Under this deployment, Mohegan School would also have five such rooms, with only two designated for the pre-kindergarten program, housed in the school presently with use of three classrooms. Augur said that administrators have discussed leaving two pre-K rooms at Mohegan School but moving the third.
“There is no final decision at this point, but we are considering reorganizing how we offer pre-K education,” Clouet told the Shelton Herald Wednesday. “There are a variety of options we are considering.”
Using a 22-student class size and assuming the preliminary standard room deployment plan, Milone & MacBroom consultants calculated a functional capacity — instructional rooms available — percentage. Under those calculations, Elizabeth Shelton School is operating at 97% capacity, while Mohegan School is at 63% (not factoring in the pre-K students). The remaining three sit between 85% and 87%.
Augur said that the plan would be to have no school at more than 90% functional capacity, so that educators have flexibility in case of unexpected increases in enrollment down the road.
Residents raised concerns about why the district appears to be acting so quickly, how educators plan to handle potential emotional issues with children related to a move, and how potentially impending budget cuts would impact the class sizes.
“I’m concerned because it feels like redistricting is one issue, and the budget is a separate issue,” said resident Jessica Sciamanna. “I feel they are very intertwined. How do you make decisions about redistricting when don’t know your budget is? I don’t understand.”
Clouet said if the district waits too long, those parents of children impacted would not receive letters about school changes until the summer, removing hopes of integrating the students into the new school in May and June of this school year.

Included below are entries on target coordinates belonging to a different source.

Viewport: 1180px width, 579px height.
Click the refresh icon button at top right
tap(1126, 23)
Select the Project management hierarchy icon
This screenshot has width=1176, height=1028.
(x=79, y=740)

Sciamanna responded that “maybe now is not the right time if we have no money.”
“Right now, we have schools that are overcrowded, and that is an inequitable situation,” said Clouet. “You are presenting part of the complexity. In my opinion, I would tell the board that taking no action is not necessarily fair to the kids or good for the district in the long run.”
One resident asked if the redistricting was being driven by budgetary concerns.
“No, it is driven by equity and the overcrowding in some schools and potential capacity issues in some schools,” responded Clouet. “We’re trying to do the best we can with limited resources. I wish I could say more money coming.”
One resident said that, with all the student movement, it appears that more children are being moved into Elizabeth Shelton School, which is considered overcrowded.
“At the end of the day, this is about reducing the student body at Elizabeth Shelton,” said Clouet.
Other parents voiced concern about transportation, and how long students would be on buses under any new redistricting plan.
“Remember, Shelton is one of largest geographic communities in Connecticut. We are not trying to expand bus times, but there will still be travel time,” said Clouet.
Another resident identified scenario 6 as the most positive plan, since, at Mohegan School, the amount of students is least likely to hit that threshold maximum over the 10 year period.
“That means the district would not have to redistrict again in five years, which I think would be optimal for parents in the long term,” she said. “I don’t think any parent in this room wants to go through this again.”